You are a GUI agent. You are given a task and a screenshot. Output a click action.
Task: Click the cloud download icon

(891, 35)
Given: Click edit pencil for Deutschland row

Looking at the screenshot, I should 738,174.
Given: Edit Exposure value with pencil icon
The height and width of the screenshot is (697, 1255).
* * *
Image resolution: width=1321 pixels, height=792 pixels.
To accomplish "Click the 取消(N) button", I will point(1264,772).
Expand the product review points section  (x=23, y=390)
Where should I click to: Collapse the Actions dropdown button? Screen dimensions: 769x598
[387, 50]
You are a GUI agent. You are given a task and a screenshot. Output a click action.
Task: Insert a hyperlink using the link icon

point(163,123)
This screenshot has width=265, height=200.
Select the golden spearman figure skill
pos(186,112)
* * *
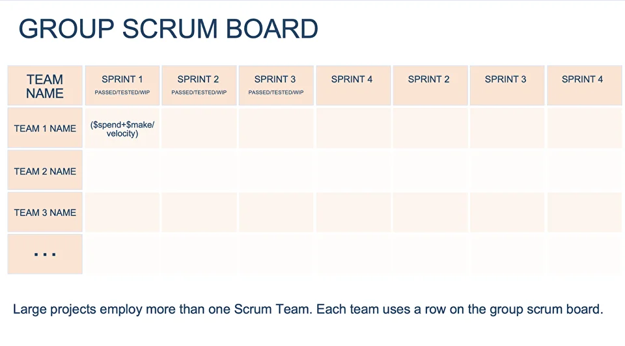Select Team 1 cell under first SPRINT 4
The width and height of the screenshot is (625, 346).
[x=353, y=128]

§ **Exercise instructions**
Can you output as a JSON list of strings, one per line with blank lines omitted, the lines of the listing starting with the line containing "Where should I" and going on through the line containing "pos(186,112)"?

§ **Reply to the exercise**
[
  "Where should I click to: Collapse the Actions dropdown button? Screen dimensions: 769x598",
  "[387, 50]",
  "You are a GUI agent. You are given a task and a screenshot. Output a click action.",
  "Task: Insert a hyperlink using the link icon",
  "point(163,123)",
  "This screenshot has width=265, height=200.",
  "Select the golden spearman figure skill",
  "pos(186,112)"
]